Afterwards she wrote to thank him for changing her understanding and “for learning that the realities in Israel are very complex”.

Fox adds: “You could argue with her approach, the way she had been educated, but the fact was that she saw a film of mine and was moved by it”.

For the director, responses to his work do not get any better than that.

Essentially Fox is not making political films, although politics sometimes do form part of the narrative.

“Yossi is less political than a film like The Bubble or Walk on Water [released in 2004]. But I think — and this is a cliche — everything is political, especially in Israel.”

Fox, an openly gay man, says that Israeli society has changed in its views of homosexuality, “in tremendous ways, but being gay is still an issue. I think it will always be a struggle for the older generation”.

Yossi reflects this shift in attitude and acceptance through the character of Tom (Oz Zehavi), a young gay soldier who Yossi meets on his road trip.

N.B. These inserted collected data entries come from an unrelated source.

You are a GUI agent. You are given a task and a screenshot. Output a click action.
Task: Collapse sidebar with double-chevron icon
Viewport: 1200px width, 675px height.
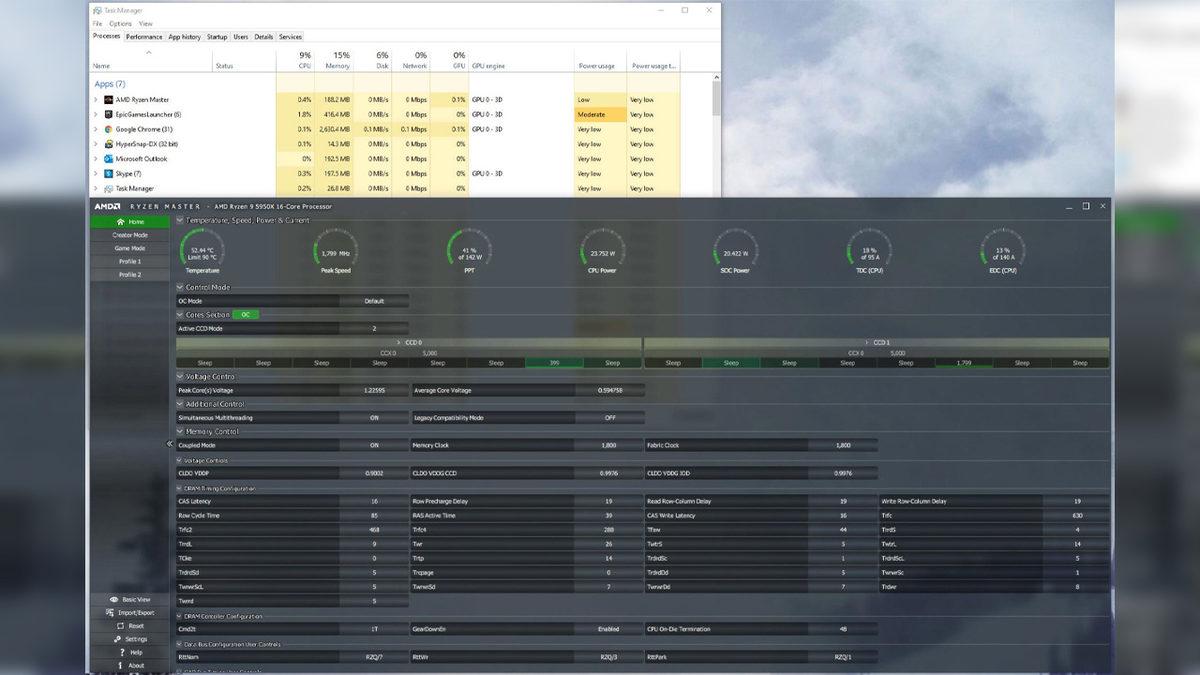pos(169,444)
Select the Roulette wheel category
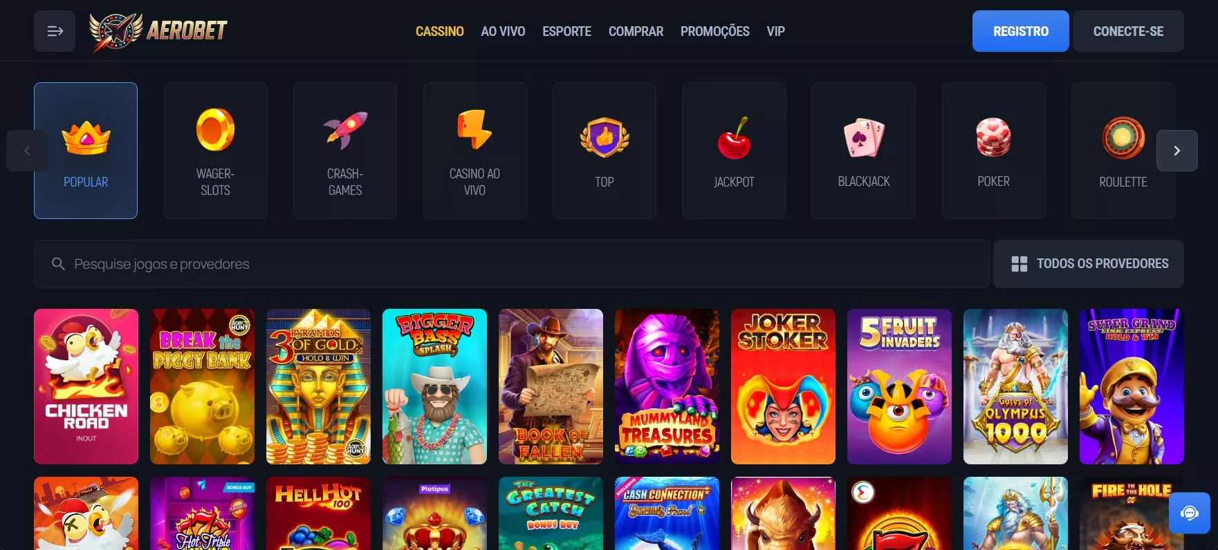This screenshot has height=550, width=1218. [x=1123, y=151]
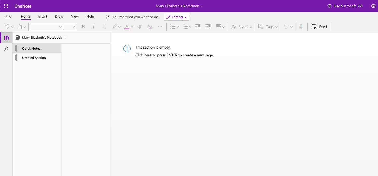
Task: Click the Decrease Indent icon
Action: coord(198,26)
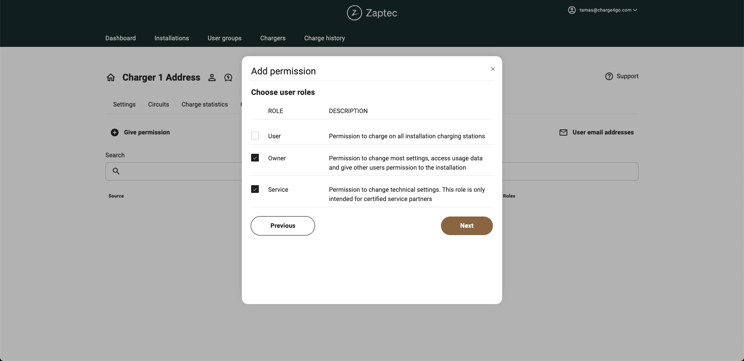This screenshot has height=361, width=744.
Task: Click the plus icon for Give permission
Action: (115, 132)
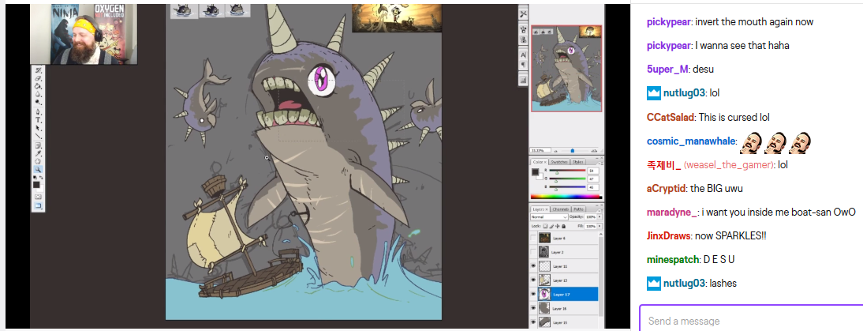Hide Layer 11 using its eye icon
863x331 pixels.
tap(533, 265)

But we also learn about the limits of this new openness — Tom does not feel able to tell his parents about his sexuality.

Yossi received favourable reviews and Fox agrees that it was surprising that it did not receive any nominations for the 2012 Ophir Awards (the Israeli Oscars).

He admits to being disappointed “for about two hours,” but adds that he was more upset by the lack of a nomination for Ohad Knoller’s performance.

The director acknowledges that he is “not loved in Israel as I am abroad”’ and muses whether it is because his films can sometimes make Israeli audiences feel uncomfortable.

He has, however, developed a significant following in France, and Walk on Water, was the first Israeli film to be nominated for a Cesar Award, a French national film prize, in 2006.

He is now busy juggling several films, all at different phases in their development and although “you probably shouldn’t say never,’’ he does feel that Yossi’s story “is done now”.

Current projects range from a biopic about Israeli pop star and depressive, Mike Brant, who achieved fame when he moved to France in the early 1970s but committed suicide.

He is also working on a “girl’s film” about a group of women who are neighbours. To its detriment, he believes that Israel has lost its sense of community and that neighbourhoods have the intimate character they possessed when he was a child growing up in Jerusalem.

But given the choice, he would be working on a very different project.

“If you asked me if I had all the money in the world and all the possibility, what would you make, I’d say a musical,” he reveals.

It is an ambition he has almost fulfilled. He is in the process of editing possibly his biggest film to date — “not quite a musical, it’s a feel-good musical comedy, and we don’t have a lot of those in Israel.”